Si rende conto che ”ognuno di loro è una storia” e, sedendosi accanto ad Ishrael è colpito dal suo rapporto con il nonno che gli aveva trasmesso riti e credenze della sua gente, un rapporto viscerale con la terra, imbevuto di tradizione. Sandro era consapevole che ”ora stava davvero ascoltando”, cominciava a sentirsi uno di loro e accetta la “sfida” che Ishrael gli propone: essere veramente uno di loro, anche nell’aspetto e negli abiti. Camminando per le strade, comprende realmente il disagio e la sofferenza di queste persone e la loro
rassegnazione a una perfetta invisibilità che diventa terribile, quando, mentre pulisce i vetri a un semaforo, si accorge che al posto di guida vi è suo padre che non lo riconosce: una sensazione terribile che gli fa da specchio e gli fa capire quanto sia cambiato e quanto i fantasmi delle sue idee siano state prive di fondamento e retaggio di un’educazione rigida e insensibile al dolore altrui.

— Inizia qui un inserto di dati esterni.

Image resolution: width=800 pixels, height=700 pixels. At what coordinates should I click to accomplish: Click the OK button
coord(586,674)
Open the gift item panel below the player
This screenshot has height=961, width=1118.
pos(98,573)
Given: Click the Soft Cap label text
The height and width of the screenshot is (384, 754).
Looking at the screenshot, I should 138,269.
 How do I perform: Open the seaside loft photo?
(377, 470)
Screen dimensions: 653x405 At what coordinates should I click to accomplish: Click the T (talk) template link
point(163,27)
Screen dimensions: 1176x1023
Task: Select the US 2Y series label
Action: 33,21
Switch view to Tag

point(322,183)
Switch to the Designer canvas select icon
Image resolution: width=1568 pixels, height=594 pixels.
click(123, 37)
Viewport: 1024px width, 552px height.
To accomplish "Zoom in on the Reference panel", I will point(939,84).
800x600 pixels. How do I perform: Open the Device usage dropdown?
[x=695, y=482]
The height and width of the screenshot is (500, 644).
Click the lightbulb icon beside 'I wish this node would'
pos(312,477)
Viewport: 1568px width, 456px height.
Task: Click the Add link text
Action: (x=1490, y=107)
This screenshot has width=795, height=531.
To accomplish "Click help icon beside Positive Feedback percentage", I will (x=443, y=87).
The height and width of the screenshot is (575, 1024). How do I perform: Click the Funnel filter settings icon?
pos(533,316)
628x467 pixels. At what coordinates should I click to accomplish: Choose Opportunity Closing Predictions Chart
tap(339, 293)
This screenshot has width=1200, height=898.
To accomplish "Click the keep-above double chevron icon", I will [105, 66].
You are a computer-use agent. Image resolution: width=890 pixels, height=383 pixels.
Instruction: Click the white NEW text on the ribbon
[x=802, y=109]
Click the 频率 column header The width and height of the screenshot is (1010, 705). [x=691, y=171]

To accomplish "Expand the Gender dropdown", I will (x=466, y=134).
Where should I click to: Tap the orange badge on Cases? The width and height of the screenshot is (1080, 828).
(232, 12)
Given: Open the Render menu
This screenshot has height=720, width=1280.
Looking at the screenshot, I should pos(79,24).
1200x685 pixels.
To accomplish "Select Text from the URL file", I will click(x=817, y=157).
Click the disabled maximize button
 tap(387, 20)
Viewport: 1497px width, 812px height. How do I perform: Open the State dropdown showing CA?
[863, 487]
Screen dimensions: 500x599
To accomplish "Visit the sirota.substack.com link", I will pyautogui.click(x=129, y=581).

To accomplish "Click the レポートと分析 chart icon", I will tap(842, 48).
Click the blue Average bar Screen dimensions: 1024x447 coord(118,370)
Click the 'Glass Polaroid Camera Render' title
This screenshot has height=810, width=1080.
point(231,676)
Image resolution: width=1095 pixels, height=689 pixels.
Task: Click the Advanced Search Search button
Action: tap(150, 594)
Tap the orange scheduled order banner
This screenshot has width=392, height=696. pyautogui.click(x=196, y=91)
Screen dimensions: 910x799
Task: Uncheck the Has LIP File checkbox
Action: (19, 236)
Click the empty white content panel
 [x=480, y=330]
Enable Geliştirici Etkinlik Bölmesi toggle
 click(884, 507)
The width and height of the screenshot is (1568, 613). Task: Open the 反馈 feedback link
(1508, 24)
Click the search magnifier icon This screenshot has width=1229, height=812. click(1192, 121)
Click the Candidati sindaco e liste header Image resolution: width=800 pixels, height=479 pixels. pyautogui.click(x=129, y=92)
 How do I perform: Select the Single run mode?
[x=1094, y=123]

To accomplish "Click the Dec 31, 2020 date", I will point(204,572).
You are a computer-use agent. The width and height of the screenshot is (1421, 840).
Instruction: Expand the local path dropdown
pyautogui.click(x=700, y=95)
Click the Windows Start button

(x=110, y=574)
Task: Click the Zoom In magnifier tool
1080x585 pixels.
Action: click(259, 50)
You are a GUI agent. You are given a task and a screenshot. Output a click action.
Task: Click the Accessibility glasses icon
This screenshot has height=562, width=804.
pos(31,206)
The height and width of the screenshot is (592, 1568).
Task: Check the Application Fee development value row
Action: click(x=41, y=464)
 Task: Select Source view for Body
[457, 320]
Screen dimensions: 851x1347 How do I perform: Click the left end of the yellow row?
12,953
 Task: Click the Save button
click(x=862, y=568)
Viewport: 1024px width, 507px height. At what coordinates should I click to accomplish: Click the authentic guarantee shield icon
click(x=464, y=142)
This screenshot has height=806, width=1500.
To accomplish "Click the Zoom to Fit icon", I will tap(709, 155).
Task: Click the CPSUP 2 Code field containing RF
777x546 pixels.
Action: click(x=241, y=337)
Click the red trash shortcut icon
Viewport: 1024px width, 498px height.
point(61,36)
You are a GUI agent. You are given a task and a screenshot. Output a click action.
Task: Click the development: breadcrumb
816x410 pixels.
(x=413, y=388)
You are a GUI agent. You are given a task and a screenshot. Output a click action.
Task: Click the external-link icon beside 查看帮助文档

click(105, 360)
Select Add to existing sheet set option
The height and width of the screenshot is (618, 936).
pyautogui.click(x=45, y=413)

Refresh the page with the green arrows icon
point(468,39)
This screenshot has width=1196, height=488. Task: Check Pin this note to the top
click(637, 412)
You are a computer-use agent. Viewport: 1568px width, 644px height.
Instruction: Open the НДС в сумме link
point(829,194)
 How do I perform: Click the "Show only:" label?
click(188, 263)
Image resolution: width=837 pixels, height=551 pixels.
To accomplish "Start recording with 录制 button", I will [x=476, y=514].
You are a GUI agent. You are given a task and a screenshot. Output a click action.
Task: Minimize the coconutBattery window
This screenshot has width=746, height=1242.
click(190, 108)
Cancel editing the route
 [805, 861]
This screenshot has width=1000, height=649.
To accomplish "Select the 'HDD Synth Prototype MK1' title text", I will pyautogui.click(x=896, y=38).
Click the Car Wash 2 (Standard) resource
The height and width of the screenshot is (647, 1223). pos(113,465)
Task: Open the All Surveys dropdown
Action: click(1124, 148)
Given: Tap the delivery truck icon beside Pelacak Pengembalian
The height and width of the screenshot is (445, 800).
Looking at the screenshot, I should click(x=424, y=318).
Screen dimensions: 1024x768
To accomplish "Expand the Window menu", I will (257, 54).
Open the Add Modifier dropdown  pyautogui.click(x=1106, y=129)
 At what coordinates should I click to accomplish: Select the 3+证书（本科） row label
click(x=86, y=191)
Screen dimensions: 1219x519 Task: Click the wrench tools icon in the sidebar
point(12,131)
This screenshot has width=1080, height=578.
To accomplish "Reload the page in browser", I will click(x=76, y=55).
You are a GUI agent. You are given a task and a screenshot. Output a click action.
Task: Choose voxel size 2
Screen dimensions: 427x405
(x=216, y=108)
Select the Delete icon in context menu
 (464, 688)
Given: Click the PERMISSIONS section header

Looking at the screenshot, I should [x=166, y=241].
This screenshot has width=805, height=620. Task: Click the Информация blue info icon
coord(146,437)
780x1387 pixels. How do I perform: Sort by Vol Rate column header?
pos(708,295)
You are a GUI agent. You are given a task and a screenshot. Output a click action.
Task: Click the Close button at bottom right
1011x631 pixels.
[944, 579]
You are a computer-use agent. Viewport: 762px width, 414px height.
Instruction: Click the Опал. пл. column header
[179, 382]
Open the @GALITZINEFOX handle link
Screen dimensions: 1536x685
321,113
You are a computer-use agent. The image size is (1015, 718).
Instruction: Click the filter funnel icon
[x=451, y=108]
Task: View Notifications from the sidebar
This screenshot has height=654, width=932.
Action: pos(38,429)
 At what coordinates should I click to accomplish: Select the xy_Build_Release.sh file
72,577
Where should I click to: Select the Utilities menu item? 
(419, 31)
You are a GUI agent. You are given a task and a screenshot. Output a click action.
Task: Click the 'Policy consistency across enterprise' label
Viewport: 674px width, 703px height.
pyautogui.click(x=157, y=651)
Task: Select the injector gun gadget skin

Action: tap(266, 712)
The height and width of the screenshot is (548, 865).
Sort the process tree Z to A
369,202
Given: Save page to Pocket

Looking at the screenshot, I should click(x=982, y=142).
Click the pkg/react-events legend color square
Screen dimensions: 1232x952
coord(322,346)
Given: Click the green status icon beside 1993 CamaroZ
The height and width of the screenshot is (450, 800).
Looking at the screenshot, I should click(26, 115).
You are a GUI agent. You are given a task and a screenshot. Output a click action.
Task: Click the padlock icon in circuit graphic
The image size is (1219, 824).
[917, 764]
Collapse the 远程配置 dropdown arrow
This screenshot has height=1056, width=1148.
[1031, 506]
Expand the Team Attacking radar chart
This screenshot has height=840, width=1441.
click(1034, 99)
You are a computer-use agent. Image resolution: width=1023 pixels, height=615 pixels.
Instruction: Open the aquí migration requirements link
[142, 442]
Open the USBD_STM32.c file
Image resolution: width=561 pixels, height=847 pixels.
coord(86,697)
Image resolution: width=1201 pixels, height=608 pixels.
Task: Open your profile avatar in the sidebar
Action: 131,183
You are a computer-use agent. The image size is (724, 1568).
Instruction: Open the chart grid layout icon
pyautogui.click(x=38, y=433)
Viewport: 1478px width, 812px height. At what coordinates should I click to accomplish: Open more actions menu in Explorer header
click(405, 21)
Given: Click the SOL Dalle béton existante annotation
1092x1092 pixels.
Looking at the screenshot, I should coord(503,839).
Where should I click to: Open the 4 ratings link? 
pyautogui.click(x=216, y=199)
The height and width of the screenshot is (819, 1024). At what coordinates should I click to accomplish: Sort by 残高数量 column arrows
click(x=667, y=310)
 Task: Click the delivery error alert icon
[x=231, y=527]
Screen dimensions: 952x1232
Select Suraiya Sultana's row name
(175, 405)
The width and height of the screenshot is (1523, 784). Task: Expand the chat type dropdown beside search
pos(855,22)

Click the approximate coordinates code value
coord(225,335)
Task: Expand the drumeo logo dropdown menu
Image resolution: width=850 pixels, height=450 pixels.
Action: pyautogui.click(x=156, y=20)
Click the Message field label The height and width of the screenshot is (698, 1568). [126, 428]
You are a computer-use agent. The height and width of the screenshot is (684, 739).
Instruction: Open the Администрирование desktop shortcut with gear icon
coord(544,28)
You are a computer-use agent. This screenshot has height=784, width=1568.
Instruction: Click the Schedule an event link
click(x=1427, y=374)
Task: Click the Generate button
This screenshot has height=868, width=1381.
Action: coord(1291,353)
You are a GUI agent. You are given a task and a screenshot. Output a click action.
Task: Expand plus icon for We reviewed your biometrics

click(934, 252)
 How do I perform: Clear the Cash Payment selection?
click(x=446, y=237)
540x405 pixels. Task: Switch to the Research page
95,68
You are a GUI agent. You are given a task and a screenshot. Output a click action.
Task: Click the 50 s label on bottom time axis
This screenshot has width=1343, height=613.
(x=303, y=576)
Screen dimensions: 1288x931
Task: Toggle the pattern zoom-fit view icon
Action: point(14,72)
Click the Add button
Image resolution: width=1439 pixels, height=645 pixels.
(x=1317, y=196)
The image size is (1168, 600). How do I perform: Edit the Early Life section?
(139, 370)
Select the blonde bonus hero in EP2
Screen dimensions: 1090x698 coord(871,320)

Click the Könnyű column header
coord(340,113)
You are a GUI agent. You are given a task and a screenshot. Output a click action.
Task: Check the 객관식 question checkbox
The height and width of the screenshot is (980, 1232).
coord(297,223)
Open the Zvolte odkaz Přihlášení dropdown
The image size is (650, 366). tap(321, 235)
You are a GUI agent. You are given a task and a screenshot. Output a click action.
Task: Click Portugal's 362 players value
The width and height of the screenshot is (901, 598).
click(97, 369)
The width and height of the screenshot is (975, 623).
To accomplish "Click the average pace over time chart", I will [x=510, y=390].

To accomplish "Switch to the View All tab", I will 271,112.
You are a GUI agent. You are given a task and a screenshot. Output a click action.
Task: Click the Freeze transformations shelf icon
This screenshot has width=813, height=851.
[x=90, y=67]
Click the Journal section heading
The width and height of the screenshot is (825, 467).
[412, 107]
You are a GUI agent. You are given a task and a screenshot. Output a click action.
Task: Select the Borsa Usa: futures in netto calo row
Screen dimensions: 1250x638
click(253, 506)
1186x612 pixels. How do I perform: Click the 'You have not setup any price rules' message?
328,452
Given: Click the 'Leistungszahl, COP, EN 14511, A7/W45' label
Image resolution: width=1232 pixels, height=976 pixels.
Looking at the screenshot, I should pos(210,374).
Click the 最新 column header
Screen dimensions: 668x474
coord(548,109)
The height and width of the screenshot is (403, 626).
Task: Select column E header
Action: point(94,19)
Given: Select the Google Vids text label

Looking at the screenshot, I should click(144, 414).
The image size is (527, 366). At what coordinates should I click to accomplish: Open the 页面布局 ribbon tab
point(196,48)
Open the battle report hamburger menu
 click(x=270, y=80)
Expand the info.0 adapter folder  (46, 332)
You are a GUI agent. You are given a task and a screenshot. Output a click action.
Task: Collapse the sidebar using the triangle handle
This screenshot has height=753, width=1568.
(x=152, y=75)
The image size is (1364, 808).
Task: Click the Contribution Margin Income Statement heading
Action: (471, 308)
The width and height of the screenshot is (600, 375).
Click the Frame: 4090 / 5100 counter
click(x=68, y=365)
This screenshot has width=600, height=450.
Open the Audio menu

Sandro si rende conto di provare una profonda invidia per Ishrael, per le sue convinzioni e la sua determinazione, per il fatto che egli aveva un ideale a differenza di lui e dei suoi coetanei e rimane molto turbato quando sente le urla di disprezzo nei confronti di un giocatore di colore nel corso di una partita di calcio e le condizioni pessime, in cui essi sono costretti a lavorare, in un clima di violenza che un nulla bastava ad accendere, mentre alcuni vendevano il loro onore e la loro libertà al miglior offerente. Quante cose aveva imparato in così poco tempo, venendo a contatto con una realtà che si era sempre rifiutato di voler vedere: aveva compreso che “i clandestini sono i nuovi schiavi” che non possono neanche essere curati in ospedale. Decide di donare il suo sangue ad uno sconosciuto di colore e quel gesto lo mette improvvisamente di fronte ad una scelta drastica: si ribella al padre e comprende che “non doveva mai permettere a nessuno di dirti chi essere”.

L’incendio al capannone e il sacrificio di Ishrael per salvare una bambina gettano Sandro in una profonda disperazione e dolore per la morte di un amico, fa arrestare i responsabili e realizza il sogno di Ishrael: si unisce a Medici senza frontiere e va in Sierra Leone, la
“montagna leone” com’era chiamata e rivede in un bambino a cui è stato dato il nome del suo amico una mano da stringere col cuore.